Slightly longer in wavelength, and lower in photon energy are x-rays, which again cannot be seen by our eyes (well, maybe for Superman), but can be made visible with special devices or certain materials. Note that tissue is relatively transparent to x-rays, while bone, and especially metals are opaque. (What is that thing in this person's nose?)

Still longer in wavelength on the electromagnetic spectrum, we still cannot directly "see" ultraviolet, but can detect it with special devices, or in this case, materials that react in certain ways to being ultraviolet exposure, such as our skin, or this Milky WayTM candy bar.

"Who was Count Dooku's Jedi Mentor?"

So either children are supposed be Star Wars trivia experts, or have to go to a nightclub with "blacklights" in order to answer this correctly... (Video link: "090529-1090772.")

Then slightly longer in wavelength on the electromagnetic spectrum is visible light, the only type of "light" we can directly see with our eyes. (What is this person looking at?)

Slightly longer in wavelength along the electromagnetic spectrum, we're back again to types of "light" we cannot directly see with our eyes--in this case, infrared, also known as "heat waves," which our eyes cannot directly see (but we can indirectly feel), but certain devices allow us to "see" in the infrared. (Video link: "infrared heat cam.")

The longest wavelengths along the electromagnetic spectrum are collectively known as radio waves, which are subdivided into microwave, TV, FM and AM bands depending on the type of device used to send and receive these forms of electromagnetic radiation.

Second, let's further explore the different terms we've been using to describe electromagnetic radiation--wavelengths and photons.

Electromagnetic radiation can be described as having wave properties--it can be thought of as spreading out in all directions from a source, much like circular ripples from a rock thrown in a pond.

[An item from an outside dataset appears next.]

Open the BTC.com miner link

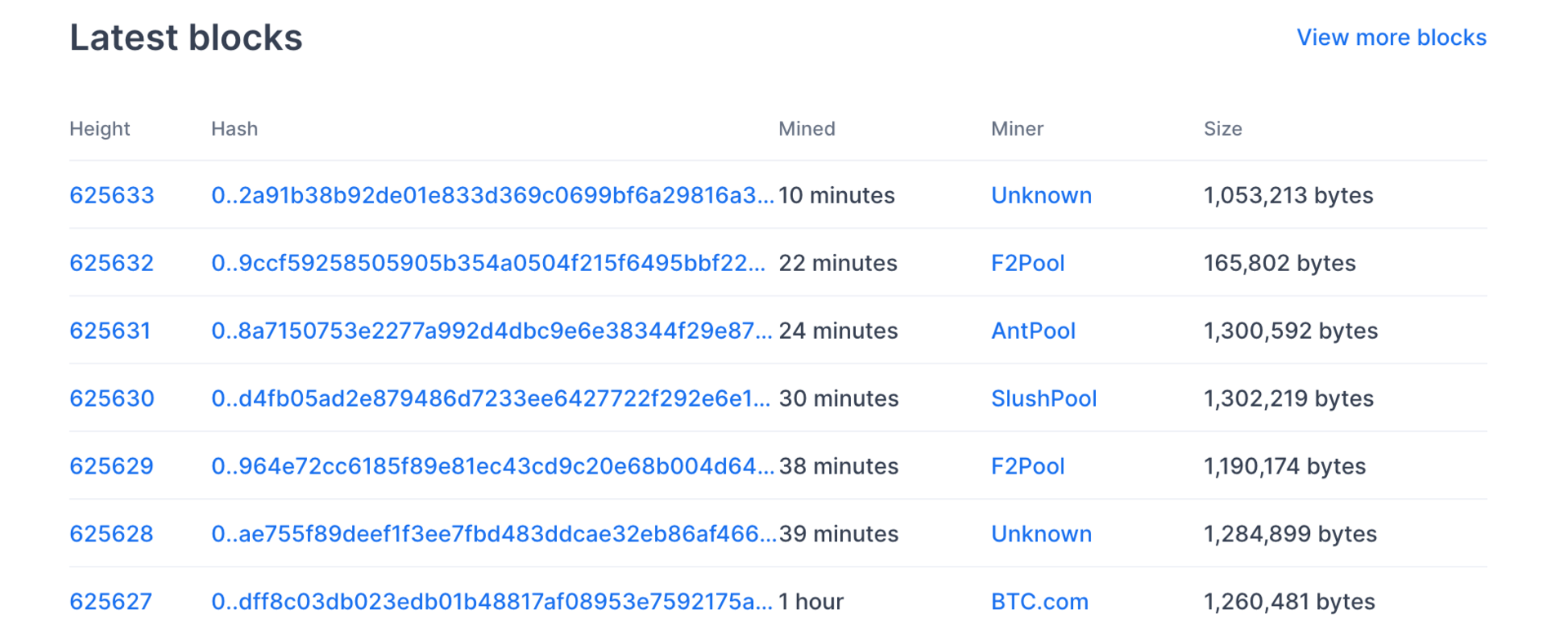click(x=1040, y=602)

Different types of electromagnetic radiation wavelengths merely have different spacings between their ripples as they spread out through space. Keep in mind that this is a very crude visualization of this behavior, but an effective one nonetheless.

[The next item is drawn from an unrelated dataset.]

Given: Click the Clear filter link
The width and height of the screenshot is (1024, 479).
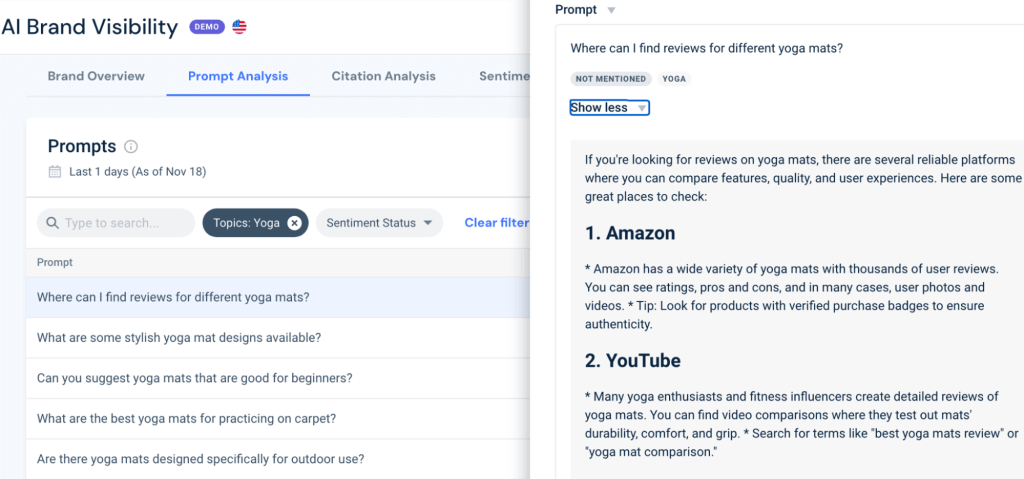Looking at the screenshot, I should [x=496, y=223].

Electromagnetic radiation can also be described as having particle properties--it can be thought of on the smallest scale as packets of energy traveling through space--these are photons. Different types of electromagnetic radiation photons merely have different energies, and some are less energetic or more energetic (and potentially hazardous to you). Yes, this is also a very crude visualization of this behavior, but we have to give Trekkies equal time as Star Wars fanboys and fangirls.

So this leads us to a key question: how can electromagnetic radiation--"light"--be both a wave, and a particle. This graphic here (an "ambigram") is one perhaps an oversimplification of how this can simultaneously have two mutually exclusive properties, but let's delve into the wave-particle duality next.

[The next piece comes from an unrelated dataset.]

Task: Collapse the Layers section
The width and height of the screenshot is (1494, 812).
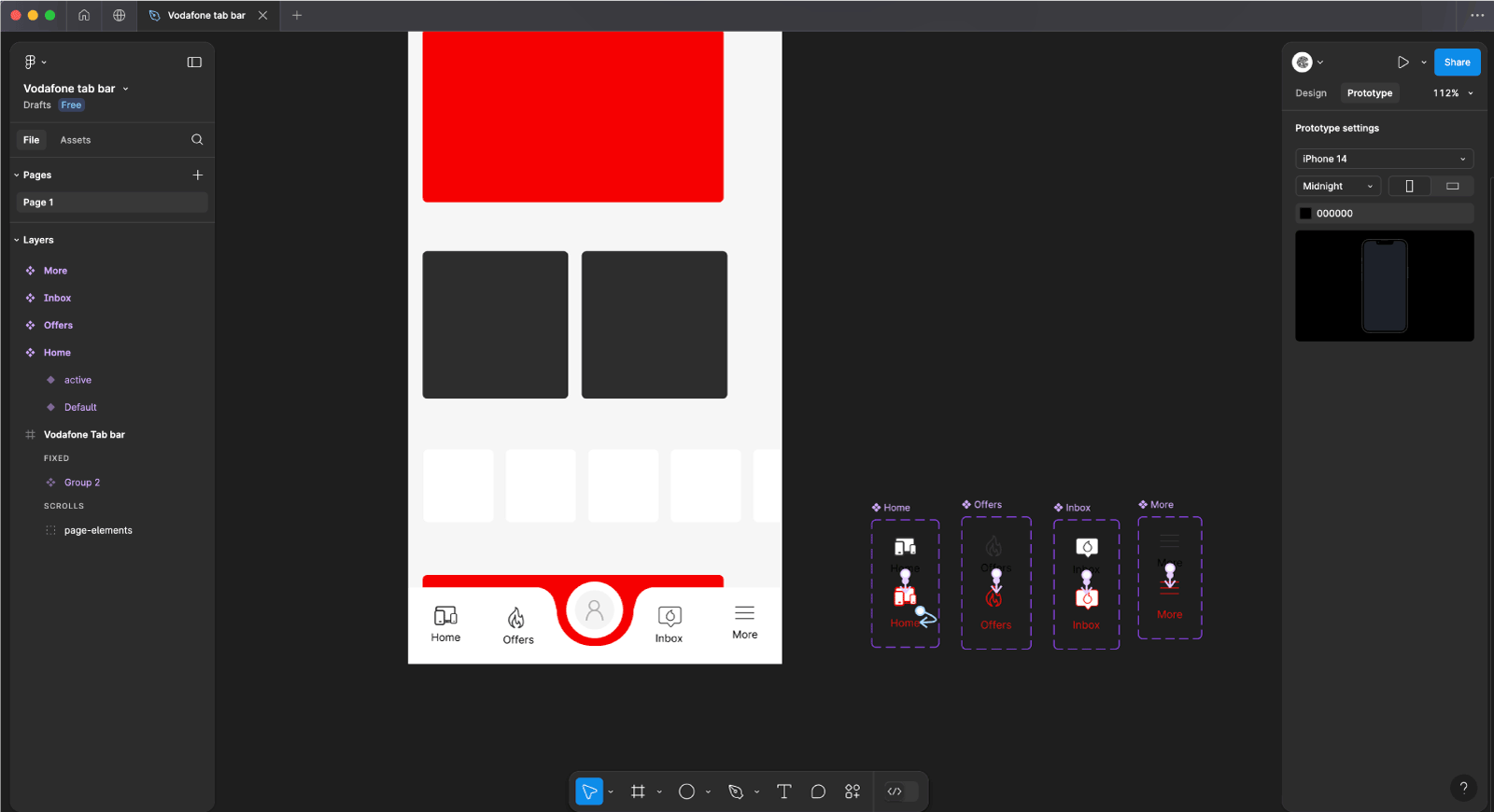Action: [17, 240]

Third, wave-particle duality, in terms of the movie Encino Man.

For those of you who somehow haven't seen this movie, let's recap. Sean Astin and Pauly Shore are high schoolers who discover a caveman (Brendan Fraser) frozen in ice. The caveman is unfrozen, and just doesn't understand the modern world. Hijinks ensue.

Let's think about updating this movie--suppose caveman is found and unfrozen behind our school. You want to take him for a ride in your car, but he freaks out. "It's okay, it's just a car--see, caaaar," you reassure him, but he freaks out at a truck parked next to your car. "Yes, that's kind of like a car, too," you generalize, "see--made of metal, tire, windows. Car, car, car." You take him out to the nearby road, and let him watch traffic for a while, and he gets what a "car" is.

Then you point to a bird flying overhead, and tell him, "see, bird--biiiird." And he says, "I'm not a dumbass, I know what a bird is, I just didn't know your word for it." Apparently the caveman is also picking up on sarcasm.

So now you want more hijinks, and decide to take the caveman to Disneyland. Somehow you get him through airport security without him having a valid ID, and he's waiting at the gate, and he's looking out through the window at the runway, and he's looking, he says, "car." It's the biggest car he's ever seen, and not only that, he starts watching as it goes by and then right up into the air, and he says, "bird!" "Car-bird!"

But the caveman is not watching something that is both a "car" and a "bird," but an airplane, which has the attributes of a car (made of metal, with tires and windows) and attributes of a bird (flying in the sky).

So think about the car-bird duality of airplanes. An airplane is not merely a car, nor a bird, but shares attributes of both a car and a bird, which only seem mutually exclusive until we imaging wrapping our minds around experiencing an airplane for the first time.

And now think about the wave-particle duality of electromagnetic radiation. Light is not merely a wave, nor a bird, but shares attributes of both a wave and a particle, which only seem mutually exclusive until we try wrapping our minds around the nature of light for the first time.

When you wonder about wave-particle duality works, think about car-bird duality.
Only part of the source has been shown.